DATA IN THIS EXERCISE:
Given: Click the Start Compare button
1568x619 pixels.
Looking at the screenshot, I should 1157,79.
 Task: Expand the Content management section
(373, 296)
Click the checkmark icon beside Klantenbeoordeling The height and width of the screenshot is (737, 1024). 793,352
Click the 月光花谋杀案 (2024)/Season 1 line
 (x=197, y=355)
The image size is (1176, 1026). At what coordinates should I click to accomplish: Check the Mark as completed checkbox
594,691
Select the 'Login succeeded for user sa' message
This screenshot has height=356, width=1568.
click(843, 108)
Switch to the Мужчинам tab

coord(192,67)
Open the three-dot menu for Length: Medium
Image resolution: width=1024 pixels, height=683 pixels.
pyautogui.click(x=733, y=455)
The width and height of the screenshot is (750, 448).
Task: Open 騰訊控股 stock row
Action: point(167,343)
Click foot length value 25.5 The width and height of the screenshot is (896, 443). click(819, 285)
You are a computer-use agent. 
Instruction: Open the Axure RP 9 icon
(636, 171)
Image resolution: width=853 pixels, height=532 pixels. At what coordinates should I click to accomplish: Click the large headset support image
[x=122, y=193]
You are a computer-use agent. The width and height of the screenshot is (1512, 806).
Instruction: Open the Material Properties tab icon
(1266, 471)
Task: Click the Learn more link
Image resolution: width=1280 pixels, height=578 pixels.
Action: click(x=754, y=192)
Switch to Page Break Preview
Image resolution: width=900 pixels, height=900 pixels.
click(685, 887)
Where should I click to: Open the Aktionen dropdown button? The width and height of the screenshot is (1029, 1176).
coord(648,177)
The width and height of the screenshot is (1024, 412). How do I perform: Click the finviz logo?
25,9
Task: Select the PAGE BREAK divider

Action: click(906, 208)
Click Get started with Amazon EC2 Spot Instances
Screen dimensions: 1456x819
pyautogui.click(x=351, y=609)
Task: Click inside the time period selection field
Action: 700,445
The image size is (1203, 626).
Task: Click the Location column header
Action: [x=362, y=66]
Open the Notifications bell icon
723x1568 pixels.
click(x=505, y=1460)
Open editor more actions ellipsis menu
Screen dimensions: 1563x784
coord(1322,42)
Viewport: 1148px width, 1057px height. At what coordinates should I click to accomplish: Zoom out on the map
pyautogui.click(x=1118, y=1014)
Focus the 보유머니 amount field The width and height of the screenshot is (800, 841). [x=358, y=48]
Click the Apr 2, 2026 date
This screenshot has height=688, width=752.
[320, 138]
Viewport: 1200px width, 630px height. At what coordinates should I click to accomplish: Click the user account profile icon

EXERCISE INSTRUCTIONS: Repeat the entries word for word. Skip none of them.

REPLY:
Given: Click the Start Compare button
1568x619 pixels.
Looking at the screenshot, I should 1157,79.
 Task: Expand the Content management section
(373, 296)
Click the checkmark icon beside Klantenbeoordeling The height and width of the screenshot is (737, 1024). 793,352
Click the 月光花谋杀案 (2024)/Season 1 line
 (x=197, y=355)
The image size is (1176, 1026). At what coordinates should I click to accomplish: Check the Mark as completed checkbox
594,691
Select the 'Login succeeded for user sa' message
This screenshot has height=356, width=1568.
click(843, 108)
Switch to the Мужчинам tab

coord(192,67)
Open the three-dot menu for Length: Medium
Image resolution: width=1024 pixels, height=683 pixels.
pyautogui.click(x=733, y=455)
The width and height of the screenshot is (750, 448).
Task: Open 騰訊控股 stock row
Action: point(167,343)
Click foot length value 25.5 The width and height of the screenshot is (896, 443). click(819, 285)
You are a computer-use agent. 
Instruction: Open the Axure RP 9 icon
(636, 171)
Image resolution: width=853 pixels, height=532 pixels. At what coordinates should I click to accomplish: Click the large headset support image
[x=122, y=193]
You are a computer-use agent. The width and height of the screenshot is (1512, 806).
Instruction: Open the Material Properties tab icon
(1266, 471)
Task: Click the Learn more link
Image resolution: width=1280 pixels, height=578 pixels.
Action: click(x=754, y=192)
Switch to Page Break Preview
Image resolution: width=900 pixels, height=900 pixels.
click(685, 887)
Where should I click to: Open the Aktionen dropdown button? The width and height of the screenshot is (1029, 1176).
coord(648,177)
The width and height of the screenshot is (1024, 412). How do I perform: Click the finviz logo?
25,9
Task: Select the PAGE BREAK divider

Action: click(906, 208)
Click Get started with Amazon EC2 Spot Instances
Screen dimensions: 1456x819
pyautogui.click(x=351, y=609)
Task: Click inside the time period selection field
Action: 700,445
The image size is (1203, 626).
Task: Click the Location column header
Action: [x=362, y=66]
Open the Notifications bell icon
723x1568 pixels.
click(x=505, y=1460)
Open editor more actions ellipsis menu
Screen dimensions: 1563x784
coord(1322,42)
Viewport: 1148px width, 1057px height. At what coordinates should I click to accomplish: Zoom out on the map
pyautogui.click(x=1118, y=1014)
Focus the 보유머니 amount field The width and height of the screenshot is (800, 841). [x=358, y=48]
Click the Apr 2, 2026 date
This screenshot has height=688, width=752.
[320, 138]
Viewport: 1200px width, 630px height. At what coordinates should I click to accomplish: Click the user account profile icon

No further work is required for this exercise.